Questa sera c'è Inter-Sampdoria, c'è un allenatore che non si sente al sicuro (Mancini) e c'è n'è un altro che sta tentando di tenersi stretta la panchina dovendo portare a casa almeno una vittoria nelle prossime tre gare (Novellino). E adesso che si è dissolta l'ombra di Marcello Lippi, ecco che si profila anche un altro guaio: la squalifica di quattro mesi per Francesco Flachi chiesta dal pm per la vicenda sul calcio scommesse. Perdere il numero 10, anche se solo per la metà della pena richiesta, sarebbe un ulteriore problema in un ambiente innervosito dalle 14 sconfitte consecutive.

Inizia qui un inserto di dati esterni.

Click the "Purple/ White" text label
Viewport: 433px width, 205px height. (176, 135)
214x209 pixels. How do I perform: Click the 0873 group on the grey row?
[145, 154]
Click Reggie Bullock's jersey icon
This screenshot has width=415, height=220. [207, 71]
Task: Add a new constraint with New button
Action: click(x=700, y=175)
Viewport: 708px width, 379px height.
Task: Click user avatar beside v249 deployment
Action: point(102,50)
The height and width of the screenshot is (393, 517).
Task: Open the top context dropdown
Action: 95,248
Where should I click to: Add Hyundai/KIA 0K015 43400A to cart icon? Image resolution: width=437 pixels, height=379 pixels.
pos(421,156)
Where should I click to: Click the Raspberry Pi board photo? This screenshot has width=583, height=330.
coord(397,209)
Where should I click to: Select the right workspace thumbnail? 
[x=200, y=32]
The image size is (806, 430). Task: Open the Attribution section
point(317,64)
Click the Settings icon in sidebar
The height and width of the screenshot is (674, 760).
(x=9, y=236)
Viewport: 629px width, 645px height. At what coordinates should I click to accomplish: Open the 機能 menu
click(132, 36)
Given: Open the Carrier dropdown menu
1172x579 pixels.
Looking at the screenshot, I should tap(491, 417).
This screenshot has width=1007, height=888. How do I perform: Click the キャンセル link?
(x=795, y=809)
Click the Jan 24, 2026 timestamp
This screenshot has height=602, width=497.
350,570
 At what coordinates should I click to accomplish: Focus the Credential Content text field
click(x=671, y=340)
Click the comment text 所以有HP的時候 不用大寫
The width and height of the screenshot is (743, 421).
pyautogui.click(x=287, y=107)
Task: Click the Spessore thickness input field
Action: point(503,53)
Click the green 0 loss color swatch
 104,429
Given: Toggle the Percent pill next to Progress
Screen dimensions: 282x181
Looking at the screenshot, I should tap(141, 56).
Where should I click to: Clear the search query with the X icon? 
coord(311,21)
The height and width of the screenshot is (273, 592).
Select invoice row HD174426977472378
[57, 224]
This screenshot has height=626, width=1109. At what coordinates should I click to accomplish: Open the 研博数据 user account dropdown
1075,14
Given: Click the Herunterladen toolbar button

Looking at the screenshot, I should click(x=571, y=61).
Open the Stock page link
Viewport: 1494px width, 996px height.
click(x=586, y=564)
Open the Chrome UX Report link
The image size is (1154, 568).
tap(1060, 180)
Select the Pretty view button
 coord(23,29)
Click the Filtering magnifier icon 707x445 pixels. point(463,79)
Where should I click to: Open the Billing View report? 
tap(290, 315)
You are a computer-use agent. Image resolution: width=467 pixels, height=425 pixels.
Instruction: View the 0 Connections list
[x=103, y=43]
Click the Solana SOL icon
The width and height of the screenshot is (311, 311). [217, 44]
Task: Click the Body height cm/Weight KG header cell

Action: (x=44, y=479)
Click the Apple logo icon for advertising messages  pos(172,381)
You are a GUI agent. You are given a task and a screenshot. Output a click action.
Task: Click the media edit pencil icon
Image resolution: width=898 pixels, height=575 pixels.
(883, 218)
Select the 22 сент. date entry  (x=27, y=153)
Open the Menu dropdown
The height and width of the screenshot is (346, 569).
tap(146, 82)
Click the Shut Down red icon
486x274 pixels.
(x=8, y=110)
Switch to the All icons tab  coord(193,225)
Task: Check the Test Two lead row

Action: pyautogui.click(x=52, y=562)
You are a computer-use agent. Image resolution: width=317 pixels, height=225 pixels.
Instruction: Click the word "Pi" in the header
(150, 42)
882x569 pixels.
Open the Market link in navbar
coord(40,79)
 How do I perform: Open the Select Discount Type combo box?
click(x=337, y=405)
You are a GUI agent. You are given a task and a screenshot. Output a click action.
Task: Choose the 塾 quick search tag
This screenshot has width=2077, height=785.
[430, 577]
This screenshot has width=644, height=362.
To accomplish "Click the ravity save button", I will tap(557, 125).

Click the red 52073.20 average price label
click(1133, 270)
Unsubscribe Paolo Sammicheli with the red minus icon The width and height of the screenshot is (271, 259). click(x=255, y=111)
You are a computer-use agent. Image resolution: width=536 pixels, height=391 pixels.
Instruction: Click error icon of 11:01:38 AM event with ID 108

Ecco che allora, in attesa della sentenza che dovrebbe arrivare all'inizio della prossima settimana, Francesco Flachi questa sera sarà in campo dal primo minuto. Con quale animo, non è dato saperlo, anche perché già nella passata stagione si era parlato di uno scarso rendimento del fantasista proprio per la spada di Damocle di un'eventuale squalifica. Ad essere preoccupato è lo stesso Novellino: «Conoscendo Francesco - ha detto ieri l'allenatore - temo che possa risentirne. Sappiamo che è molto sensibile e quindi spero che riesca a rimanere sereno. Spero anche che questa sentenza arrivi più in fretta possibile». La prossima settimana, comunque, si saprà se Novellino dovrà rinunciare, almeno per qualche partita, ad un altro attaccante, in attesa del recupero di Bazzani. Problemi da rimandare, visto che questa sera ci sarà l'Inter in cerca di riscatto dopo la brutta prova in Champion's. Ecco allora che il problema maggiore sarà quello di bloccare Crespo e compagni: il tecnico blucerchiato deve fare i conti con un Terlizzi a mezzo servizio, anche se il giocatore sembra recuperato. Impossibile far scendere in campo Bastrini al fianco di Palombo per caratteristiche fisiche uguali ed ecco allora che alla fine, al fianco del centrocampista adattato nel ruolo di difesa potrebbe esserci, solo in caso di forfait dello stesso Terlizzi, anche Sala. Ma le novità maggiori saranno nei due terzini, visto che Zenoni sarà spostato a sinistra e a destra ci sarà Maggio, mentre Pieri, potrebbe accomodarsi in panchina. Questa è l'unica incognita della sfida contro i nerazzurri, visto che il centrocampo sarà formato da Olivera e Bonanni esterni (che prenderà il posto di Franceschini), con Volpi al fianco di Parola: «Non ho molte scelte, a differenza di Mancini, ma ci teniamo a rialzarci. È un momento difficile e serve un po' di entusiasmo».
Il mini ciclo di tre partite (Inter, Udinese mercoledì e poi Ascoli) diventa così, dopo appena 90 minuti giocati, già determinante: «Tutte le frecce vengano pure scagliate contro di me, ma lasciamo tranquilli i giocatori. Loro devono solo pensare a vincere». Paragone con San Sebastiano a parte, l'impressione è che, con l'ultimo bonus per il match di questa sera, con l'Udinese al Ferraris sia ormai d'obbligo una vittoria. E poi si potrà affrontare il caso Flachi con un po' di serenità in più.